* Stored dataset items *
- Opening Delimiter -
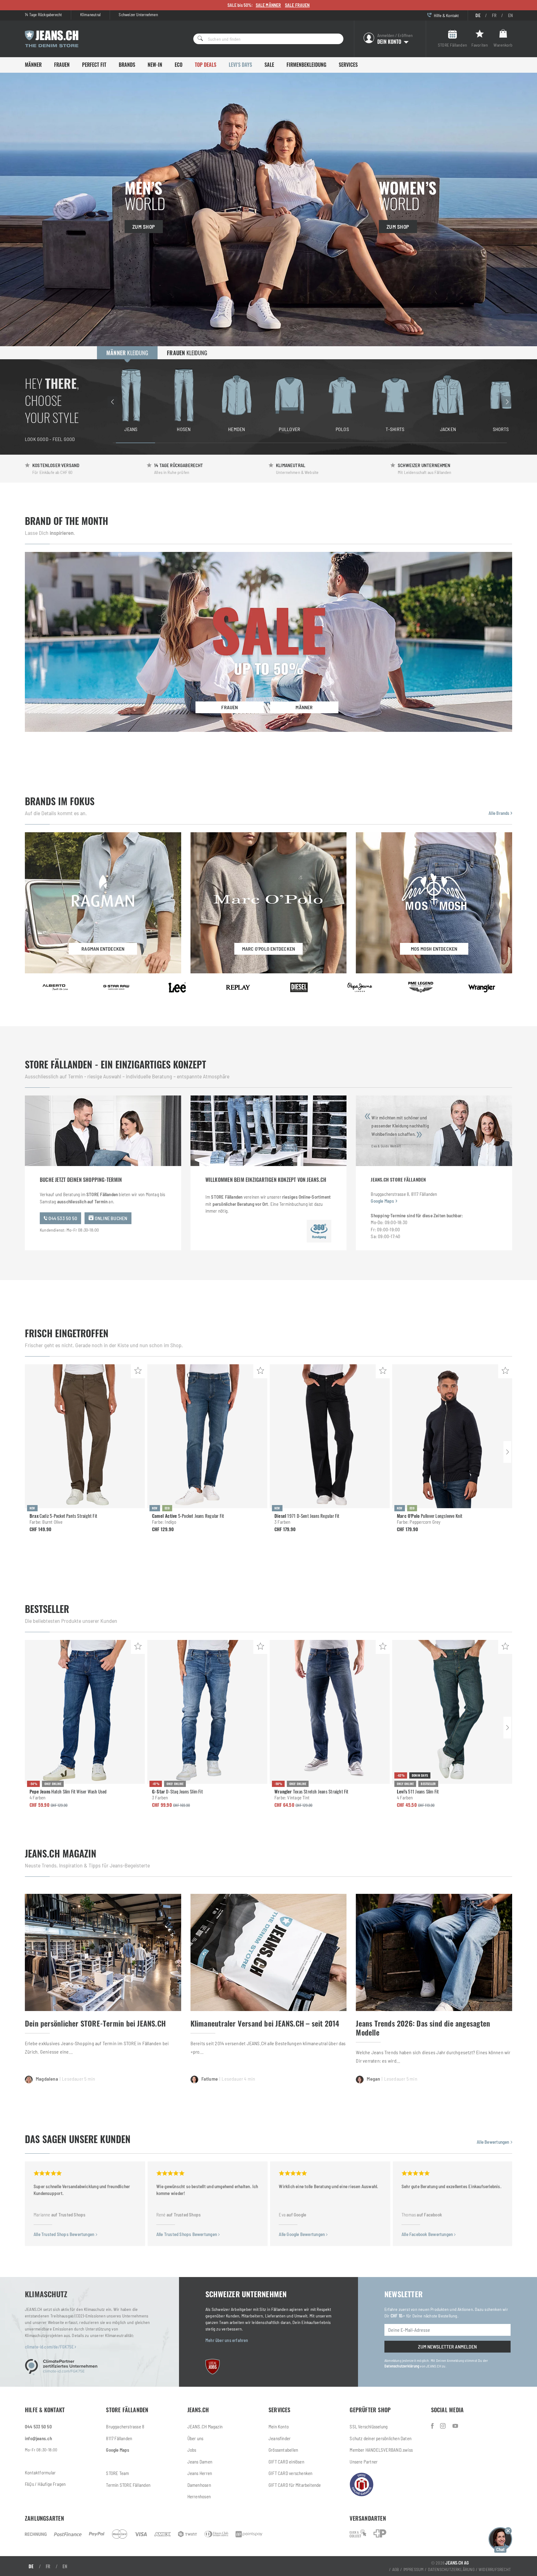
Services (348, 64)
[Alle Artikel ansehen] (55, 987)
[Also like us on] (444, 2426)
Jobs (191, 2450)
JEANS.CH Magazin (205, 2426)
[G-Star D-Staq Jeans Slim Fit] (207, 1712)
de (477, 15)
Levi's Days (240, 64)
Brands (127, 64)
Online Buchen (110, 1218)
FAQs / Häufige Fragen (45, 2484)
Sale (269, 64)
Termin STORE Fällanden (128, 2485)
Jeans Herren (199, 2473)
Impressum (413, 2569)
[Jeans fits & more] (455, 2426)
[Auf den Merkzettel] (138, 1371)
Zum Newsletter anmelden (447, 2346)
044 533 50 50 (62, 1218)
- Closing Delimiter -
* PROBLEM STATEMENT *
The required output is every line from the one with "JEANS.CH Magazin (205, 2426)" to the final line of the entries, repeated exactly and with nothing else.

* COMPLETED TASK *
JEANS.CH Magazin (205, 2426)
[G-Star D-Staq Jeans Slim Fit] (207, 1712)
de (477, 15)
Levi's Days (240, 64)
Brands (127, 64)
Online Buchen (110, 1218)
FAQs / Häufige Fragen (45, 2484)
Sale (269, 64)
Termin STORE Fällanden (128, 2485)
Jeans Herren (199, 2473)
Impressum (413, 2569)
[Jeans fits & more] (455, 2426)
[Auf den Merkzettel] (138, 1371)
Zum Newsletter anmelden (447, 2346)
044 533 50 50 (62, 1218)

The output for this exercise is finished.